January 4, 2001, 11:05 AM —  Computer World — 

That was Don Mann's first thought on learning that PepsiCo Inc. in Purchase, N.Y., would consolidate the IT staffs of subsidiaries Pepsi-Cola Co., Frito-Lay Inc. and Tropicana Products Inc. into a shared-services organization spanning the entire company.

Mann, who had been a longtime consultant at PepsiCo before joining Frito-Lay, knew that the rest of his staff and colleagues were asking the same question.

After merging in 1965, Pepsi-Cola and Frito-Lay had operated separate IT systems and organizations for more than 30 years. But with the acquisition of Tropicana in 1998, then-CIO Steve Shuckenbrock decided to streamline IT by creating the PepsiCo Business Solutions Group (PBSG).

Sticky personal questions quickly arose. Launching PBSG involved more than technical and operations issues. It also called for the complete restructuring of salary structures, job categories and titles, lines of reporting and career paths. Every IT employee in all of the companies would be affected.

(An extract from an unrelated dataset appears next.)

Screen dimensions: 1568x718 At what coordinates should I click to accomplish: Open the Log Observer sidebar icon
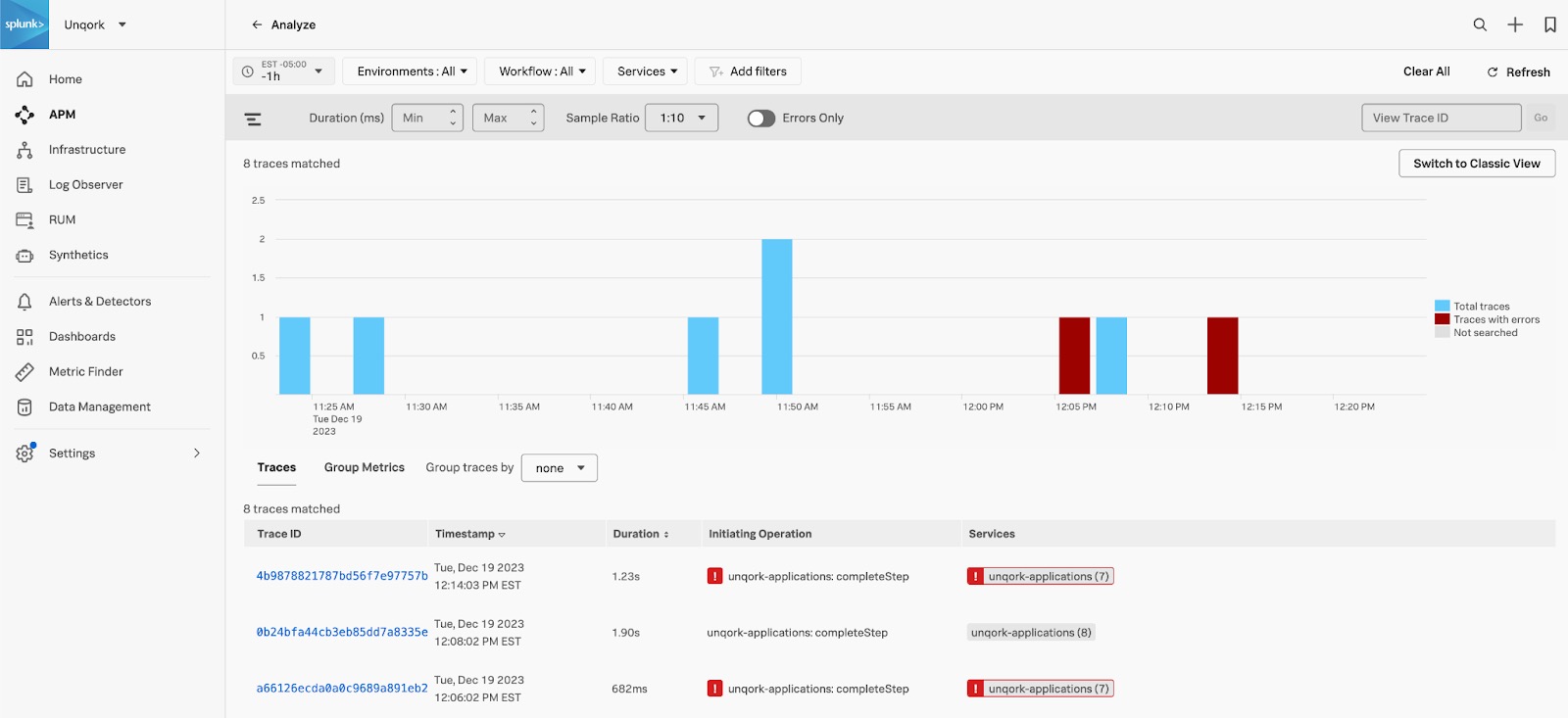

"We faced serious change-management issues," says Mann, who is now vice president of application development at PBSG. "It's not easy to restructure job codes and classifications for employees who've grown up in one company, who are comfortable there, who understand the culture and their career paths."

But these issues about the personal impact of merger-and-acquisition activities must be dealt with alongside salary and benefit issues for IT employees, say benefits consultants, human resources specialists and managers in postmerger IT departments.

Mishandle or ignore such apprehensions, and the manager can expect IT employees to jump ship in droves, regardless of compensation packages, consultants and specialists warn.

PepsiCo became well aware of the value of the approximately 1,000 IT employees who would be part of PBSG, says Shan Burchenal, director of compensation at PepsiCo and the designer of the new compensation structure for PBSG. She and other human resources specialists interviewed IT senior managers to understand their issues and priorities. PepsiCo also contracted with New York-based consulting firm William M. Mercer Inc. for data about what salaries the market was paying for various IT positions.

"We were starting with a white sheet," says Burchenal. "We wanted to be at the forefront of what was being done for IT." In particular, that meant finding ways to get pay beyond base salary to top IT performers.